* What you have to do *
Copy the records below verbatim, starting at the line containing "1046x662 pixels. At" and ending at the line containing "click(271, 32)", both lines included.

* Records to use *
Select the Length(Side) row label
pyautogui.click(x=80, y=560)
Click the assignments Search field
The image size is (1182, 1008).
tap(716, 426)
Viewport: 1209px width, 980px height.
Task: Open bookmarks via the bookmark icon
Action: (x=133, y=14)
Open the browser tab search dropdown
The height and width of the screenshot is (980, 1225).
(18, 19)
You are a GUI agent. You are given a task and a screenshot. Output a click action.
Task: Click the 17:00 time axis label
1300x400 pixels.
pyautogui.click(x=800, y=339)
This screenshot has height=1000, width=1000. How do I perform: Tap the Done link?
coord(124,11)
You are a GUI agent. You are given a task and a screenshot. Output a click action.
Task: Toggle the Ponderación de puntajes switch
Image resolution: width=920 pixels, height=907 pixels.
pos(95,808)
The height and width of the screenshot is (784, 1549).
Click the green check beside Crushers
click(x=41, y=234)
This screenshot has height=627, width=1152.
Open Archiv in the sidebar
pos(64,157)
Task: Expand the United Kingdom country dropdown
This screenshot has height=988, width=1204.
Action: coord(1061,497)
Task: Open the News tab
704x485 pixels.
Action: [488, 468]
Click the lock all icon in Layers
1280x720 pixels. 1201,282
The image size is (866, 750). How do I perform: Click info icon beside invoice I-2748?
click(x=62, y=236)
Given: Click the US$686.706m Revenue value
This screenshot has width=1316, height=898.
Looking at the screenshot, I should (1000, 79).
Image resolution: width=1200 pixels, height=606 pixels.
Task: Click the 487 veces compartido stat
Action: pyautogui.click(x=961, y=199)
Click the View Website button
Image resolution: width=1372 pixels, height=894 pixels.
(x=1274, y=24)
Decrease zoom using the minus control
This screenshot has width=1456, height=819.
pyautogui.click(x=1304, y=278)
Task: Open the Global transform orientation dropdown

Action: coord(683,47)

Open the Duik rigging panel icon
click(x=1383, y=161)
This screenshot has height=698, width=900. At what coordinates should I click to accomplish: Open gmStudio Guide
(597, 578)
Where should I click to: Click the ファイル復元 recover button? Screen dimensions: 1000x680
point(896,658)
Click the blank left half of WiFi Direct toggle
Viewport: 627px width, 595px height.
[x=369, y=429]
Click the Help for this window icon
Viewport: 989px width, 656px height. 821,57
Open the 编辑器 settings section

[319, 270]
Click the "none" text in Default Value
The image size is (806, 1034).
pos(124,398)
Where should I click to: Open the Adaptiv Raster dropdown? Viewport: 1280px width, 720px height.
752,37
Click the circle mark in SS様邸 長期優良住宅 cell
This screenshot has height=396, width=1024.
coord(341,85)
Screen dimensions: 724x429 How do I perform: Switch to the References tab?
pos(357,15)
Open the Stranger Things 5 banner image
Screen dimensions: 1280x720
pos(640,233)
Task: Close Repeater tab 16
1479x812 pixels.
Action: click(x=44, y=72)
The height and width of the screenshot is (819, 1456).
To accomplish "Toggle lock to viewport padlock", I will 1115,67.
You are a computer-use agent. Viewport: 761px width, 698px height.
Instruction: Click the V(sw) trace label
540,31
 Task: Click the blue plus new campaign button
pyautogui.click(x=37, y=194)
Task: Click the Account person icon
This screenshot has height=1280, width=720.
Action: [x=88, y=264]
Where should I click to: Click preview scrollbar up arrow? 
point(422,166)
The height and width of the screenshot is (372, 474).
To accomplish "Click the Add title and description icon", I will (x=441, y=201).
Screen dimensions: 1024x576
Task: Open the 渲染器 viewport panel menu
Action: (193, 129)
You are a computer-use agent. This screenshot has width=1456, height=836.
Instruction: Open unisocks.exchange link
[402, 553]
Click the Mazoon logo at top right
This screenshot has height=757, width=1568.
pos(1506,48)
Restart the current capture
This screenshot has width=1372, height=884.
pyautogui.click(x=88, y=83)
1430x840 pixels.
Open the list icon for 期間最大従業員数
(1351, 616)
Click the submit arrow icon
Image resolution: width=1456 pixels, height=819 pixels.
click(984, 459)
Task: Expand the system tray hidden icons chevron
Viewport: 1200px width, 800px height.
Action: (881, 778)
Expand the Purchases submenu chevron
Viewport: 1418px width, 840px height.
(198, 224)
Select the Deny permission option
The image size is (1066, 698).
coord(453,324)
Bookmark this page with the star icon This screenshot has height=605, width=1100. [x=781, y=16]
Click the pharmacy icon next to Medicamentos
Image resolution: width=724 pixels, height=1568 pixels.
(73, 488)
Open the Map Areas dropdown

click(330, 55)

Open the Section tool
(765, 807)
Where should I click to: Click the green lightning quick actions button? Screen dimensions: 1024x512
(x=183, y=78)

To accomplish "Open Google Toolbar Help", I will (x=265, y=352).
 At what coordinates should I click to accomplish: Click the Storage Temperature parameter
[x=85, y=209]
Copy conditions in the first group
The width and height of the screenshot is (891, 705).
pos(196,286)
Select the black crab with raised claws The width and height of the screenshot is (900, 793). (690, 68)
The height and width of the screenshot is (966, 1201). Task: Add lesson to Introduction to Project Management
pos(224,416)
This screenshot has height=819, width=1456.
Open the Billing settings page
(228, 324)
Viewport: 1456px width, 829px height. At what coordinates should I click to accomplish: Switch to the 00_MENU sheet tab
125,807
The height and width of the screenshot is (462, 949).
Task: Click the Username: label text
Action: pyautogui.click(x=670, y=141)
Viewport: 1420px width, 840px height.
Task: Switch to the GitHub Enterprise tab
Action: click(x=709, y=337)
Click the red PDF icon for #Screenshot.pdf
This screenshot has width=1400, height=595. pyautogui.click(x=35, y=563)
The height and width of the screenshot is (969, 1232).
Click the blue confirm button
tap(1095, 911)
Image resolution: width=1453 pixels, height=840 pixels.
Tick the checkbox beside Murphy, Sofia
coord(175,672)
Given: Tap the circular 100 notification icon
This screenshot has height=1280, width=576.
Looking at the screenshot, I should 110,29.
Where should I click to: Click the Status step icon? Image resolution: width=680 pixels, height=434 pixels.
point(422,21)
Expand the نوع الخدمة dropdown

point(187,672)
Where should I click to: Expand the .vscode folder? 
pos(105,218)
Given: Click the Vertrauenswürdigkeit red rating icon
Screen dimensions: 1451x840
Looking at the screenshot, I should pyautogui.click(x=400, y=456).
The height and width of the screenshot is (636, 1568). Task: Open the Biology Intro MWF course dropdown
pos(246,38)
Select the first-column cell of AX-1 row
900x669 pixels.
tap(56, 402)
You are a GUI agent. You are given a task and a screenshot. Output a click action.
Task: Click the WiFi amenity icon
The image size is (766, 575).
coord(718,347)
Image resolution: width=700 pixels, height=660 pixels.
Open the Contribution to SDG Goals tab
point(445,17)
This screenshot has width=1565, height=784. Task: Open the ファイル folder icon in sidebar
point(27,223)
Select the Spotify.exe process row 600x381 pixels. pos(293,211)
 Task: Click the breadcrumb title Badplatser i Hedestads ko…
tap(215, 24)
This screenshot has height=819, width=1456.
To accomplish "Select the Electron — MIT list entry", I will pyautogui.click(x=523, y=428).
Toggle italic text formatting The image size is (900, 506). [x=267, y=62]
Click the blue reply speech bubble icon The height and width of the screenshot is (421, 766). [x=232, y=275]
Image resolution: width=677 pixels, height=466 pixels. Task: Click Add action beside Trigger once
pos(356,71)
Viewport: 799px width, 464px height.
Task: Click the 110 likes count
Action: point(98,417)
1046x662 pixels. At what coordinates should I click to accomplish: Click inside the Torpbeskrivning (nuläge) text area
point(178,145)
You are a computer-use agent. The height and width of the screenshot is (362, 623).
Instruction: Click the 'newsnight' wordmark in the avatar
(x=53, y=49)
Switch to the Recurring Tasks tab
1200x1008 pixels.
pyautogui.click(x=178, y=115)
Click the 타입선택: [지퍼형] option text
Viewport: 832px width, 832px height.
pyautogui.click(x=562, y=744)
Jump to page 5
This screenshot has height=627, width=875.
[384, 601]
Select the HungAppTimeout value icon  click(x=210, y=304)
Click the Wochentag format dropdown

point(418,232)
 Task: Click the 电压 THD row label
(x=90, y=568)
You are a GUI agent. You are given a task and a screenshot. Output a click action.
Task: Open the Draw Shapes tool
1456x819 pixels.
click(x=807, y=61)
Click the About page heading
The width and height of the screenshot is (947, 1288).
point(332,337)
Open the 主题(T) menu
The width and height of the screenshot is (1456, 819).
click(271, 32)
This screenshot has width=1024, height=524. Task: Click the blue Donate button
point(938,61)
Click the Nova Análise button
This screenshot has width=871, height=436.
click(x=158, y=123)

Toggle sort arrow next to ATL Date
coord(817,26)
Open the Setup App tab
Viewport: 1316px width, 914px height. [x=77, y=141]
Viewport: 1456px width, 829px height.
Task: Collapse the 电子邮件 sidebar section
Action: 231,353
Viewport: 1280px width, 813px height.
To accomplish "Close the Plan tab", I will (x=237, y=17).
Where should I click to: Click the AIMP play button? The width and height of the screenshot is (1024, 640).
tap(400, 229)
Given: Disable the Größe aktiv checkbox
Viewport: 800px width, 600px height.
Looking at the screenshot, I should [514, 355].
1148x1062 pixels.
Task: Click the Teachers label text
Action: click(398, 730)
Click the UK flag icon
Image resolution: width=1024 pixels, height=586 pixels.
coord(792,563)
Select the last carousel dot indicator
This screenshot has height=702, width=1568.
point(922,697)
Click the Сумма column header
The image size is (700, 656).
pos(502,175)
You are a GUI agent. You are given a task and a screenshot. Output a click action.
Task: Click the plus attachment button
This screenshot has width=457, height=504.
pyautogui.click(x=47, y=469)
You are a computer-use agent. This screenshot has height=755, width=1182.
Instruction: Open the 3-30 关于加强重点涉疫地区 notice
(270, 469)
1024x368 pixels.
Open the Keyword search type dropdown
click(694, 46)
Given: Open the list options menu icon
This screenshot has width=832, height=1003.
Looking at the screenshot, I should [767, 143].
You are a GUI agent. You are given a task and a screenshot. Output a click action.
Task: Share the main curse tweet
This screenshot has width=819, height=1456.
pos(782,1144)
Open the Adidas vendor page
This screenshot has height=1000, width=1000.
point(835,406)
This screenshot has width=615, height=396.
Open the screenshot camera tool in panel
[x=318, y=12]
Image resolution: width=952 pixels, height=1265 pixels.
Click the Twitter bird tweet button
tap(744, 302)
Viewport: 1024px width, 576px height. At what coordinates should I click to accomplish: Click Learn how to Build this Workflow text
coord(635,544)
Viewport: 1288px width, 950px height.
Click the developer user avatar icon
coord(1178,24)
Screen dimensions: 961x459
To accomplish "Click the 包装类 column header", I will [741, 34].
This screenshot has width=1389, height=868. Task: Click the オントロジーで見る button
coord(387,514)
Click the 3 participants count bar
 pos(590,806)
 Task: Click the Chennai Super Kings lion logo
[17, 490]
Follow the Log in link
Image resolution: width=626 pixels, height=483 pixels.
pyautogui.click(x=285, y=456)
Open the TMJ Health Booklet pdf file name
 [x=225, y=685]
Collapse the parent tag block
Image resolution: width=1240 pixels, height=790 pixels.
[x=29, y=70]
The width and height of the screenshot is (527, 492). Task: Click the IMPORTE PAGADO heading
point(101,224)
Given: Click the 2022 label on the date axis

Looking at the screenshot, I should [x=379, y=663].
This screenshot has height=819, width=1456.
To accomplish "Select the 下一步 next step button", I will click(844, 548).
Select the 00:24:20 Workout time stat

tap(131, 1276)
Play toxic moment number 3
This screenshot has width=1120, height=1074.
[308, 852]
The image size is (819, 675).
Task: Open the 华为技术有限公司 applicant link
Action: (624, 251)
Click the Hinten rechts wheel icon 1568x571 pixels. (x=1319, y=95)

* Written reply *
1046x662 pixels. At what coordinates should I click to accomplish: Click inside the Torpbeskrivning (nuläge) text area
point(178,145)
You are a computer-use agent. The height and width of the screenshot is (362, 623).
Instruction: Click the 'newsnight' wordmark in the avatar
(x=53, y=49)
Switch to the Recurring Tasks tab
1200x1008 pixels.
pyautogui.click(x=178, y=115)
Click the 타입선택: [지퍼형] option text
Viewport: 832px width, 832px height.
pyautogui.click(x=562, y=744)
Jump to page 5
This screenshot has height=627, width=875.
[384, 601]
Select the HungAppTimeout value icon  click(x=210, y=304)
Click the Wochentag format dropdown

point(418,232)
 Task: Click the 电压 THD row label
(x=90, y=568)
You are a GUI agent. You are given a task and a screenshot. Output a click action.
Task: Open the Draw Shapes tool
1456x819 pixels.
click(x=807, y=61)
Click the About page heading
The width and height of the screenshot is (947, 1288).
point(332,337)
Open the 主题(T) menu
The width and height of the screenshot is (1456, 819).
click(271, 32)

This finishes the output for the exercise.